* SOURCE EXTRACT *
◆ ◆ ◆ ◆ ◆
Flow Studio
Failure Modes
Common failure scenarios in the HIL suspension/resume cycle, their causes, and how to detect and recover from them.
Failure Scenarios
| Scenario | Symptom | Detection | Recovery |
|---|---|---|---|
| Double-resume | 409 Conflict on second resume call | ResumedAt is already set | No action needed — first resume succeeded |
| Token expired | 410 Gone on resume call | ExpiresAt in the past | If configured, timeout job auto-handles. Otherwise, admin must manually resolve. |
| Orphaned suspension | Task never completed, no timeout | Scan for suspensions with no ExpiresAt and Status=Pending older than N days | Admin calls POST /api/hil/admin/force-resume with a manual decision |
| Suspension persisted, continuation failed | ResumedAt is set but workflow is not Running | Execution status shows Suspended even after ResumedAt is set | HILResumeService logs the continuation error — retry via admin API |
| Non-serialisable output in memory | Suspension fails with SerializationException | Engine logs the error before writing to DB | Fix the executor's output type — use serialisable DTOs |
Admin Force-Resume API
// For use by tenant admins to unblock stuck suspensions
POST /api/hil/admin/executions/{executionResId}/force-resume
Authorization: Bearer {adminToken}
{
"decision": "Approved", // or the appropriate response data
"adminNote": "Force-resolved by admin due to actor unavailability"
◆ ◆ ◆ ◆ ◆
* DATA FOR ANALYSIS *
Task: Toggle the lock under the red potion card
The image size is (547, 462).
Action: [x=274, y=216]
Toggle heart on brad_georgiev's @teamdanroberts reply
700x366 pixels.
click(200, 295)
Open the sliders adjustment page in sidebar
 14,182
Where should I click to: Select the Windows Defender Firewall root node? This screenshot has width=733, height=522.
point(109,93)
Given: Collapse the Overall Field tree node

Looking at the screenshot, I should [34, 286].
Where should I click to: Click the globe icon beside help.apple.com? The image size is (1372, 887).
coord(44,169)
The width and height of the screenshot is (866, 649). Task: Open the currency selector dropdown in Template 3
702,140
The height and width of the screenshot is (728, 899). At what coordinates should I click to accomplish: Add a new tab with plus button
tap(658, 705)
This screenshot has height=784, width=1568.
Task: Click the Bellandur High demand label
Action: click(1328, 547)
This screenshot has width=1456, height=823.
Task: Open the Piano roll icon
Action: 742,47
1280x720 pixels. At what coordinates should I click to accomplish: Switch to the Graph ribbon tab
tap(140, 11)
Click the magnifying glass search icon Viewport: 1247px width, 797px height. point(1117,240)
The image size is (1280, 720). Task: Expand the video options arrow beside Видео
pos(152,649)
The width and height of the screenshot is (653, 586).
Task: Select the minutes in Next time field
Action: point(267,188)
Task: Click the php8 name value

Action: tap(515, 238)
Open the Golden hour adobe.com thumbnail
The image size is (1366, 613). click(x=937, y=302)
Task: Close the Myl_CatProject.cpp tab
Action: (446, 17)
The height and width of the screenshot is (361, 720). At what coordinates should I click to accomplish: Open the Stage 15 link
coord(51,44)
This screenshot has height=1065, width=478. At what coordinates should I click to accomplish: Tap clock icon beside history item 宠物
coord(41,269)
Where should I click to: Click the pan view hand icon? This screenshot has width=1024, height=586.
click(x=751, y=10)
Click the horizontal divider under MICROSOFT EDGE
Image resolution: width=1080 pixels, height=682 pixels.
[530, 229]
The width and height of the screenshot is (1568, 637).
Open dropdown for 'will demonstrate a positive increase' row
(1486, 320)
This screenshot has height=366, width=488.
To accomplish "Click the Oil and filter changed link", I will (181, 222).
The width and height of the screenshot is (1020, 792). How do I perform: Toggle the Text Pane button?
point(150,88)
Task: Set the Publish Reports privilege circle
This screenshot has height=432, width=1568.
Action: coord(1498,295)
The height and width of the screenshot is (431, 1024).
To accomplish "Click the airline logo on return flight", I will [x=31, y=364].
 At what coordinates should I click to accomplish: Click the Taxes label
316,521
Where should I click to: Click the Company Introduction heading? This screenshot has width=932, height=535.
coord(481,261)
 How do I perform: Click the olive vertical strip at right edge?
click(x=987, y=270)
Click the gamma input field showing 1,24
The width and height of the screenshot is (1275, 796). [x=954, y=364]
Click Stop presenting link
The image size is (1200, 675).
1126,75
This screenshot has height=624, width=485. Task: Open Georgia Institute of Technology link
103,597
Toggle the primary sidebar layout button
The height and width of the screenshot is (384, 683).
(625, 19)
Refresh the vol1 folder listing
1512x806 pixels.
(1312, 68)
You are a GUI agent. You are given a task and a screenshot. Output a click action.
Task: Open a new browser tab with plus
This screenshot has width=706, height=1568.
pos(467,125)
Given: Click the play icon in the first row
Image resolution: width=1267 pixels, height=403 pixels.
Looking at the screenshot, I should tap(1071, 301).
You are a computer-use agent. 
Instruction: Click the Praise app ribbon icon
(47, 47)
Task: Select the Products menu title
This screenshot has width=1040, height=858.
◆ ◆ ◆ ◆ ◆
* WHAT TO WORK ON *
(a) In the failure modes page, what status code comes back when a suspension's token has expired and someone tries to resume it?
(b) Pick up the failure modes page where it stops and write the next part.

* TASK ANSWERS *
(a) 410 Gone.

(b)
}
Cleanup Job for Orphaned Suspensions
// HILCleanupJob — runs on a configurable schedule
public async Task RunAsync(CancellationToken ct)
{
var orphanThreshold = DateTimeOffset.UtcNow.AddDays(-_options.OrphanThresholdDays);
var orphaned = await _repo.GetOrphanedAsync(orphanThreshold, ct);
foreach (var suspension in orphaned)
{
await _alertService.NotifyAdminAsync(new OrphanedSuspensionAlert
{
ExecutionResId = suspension.ExecutionResId,
SuspendedAt = suspension.SuspendedAt,
ProcessId = suspension.ProcessId
}, ct);
}
}
Design for resilience: Always set a timeout on HIL nodes in production workflows. An unset timeout is a potential orphan waiting to happen. The HILCleanupJob will alert — but alert fatigue is real. Use timeouts to auto-resolve, not alerts to manually fix.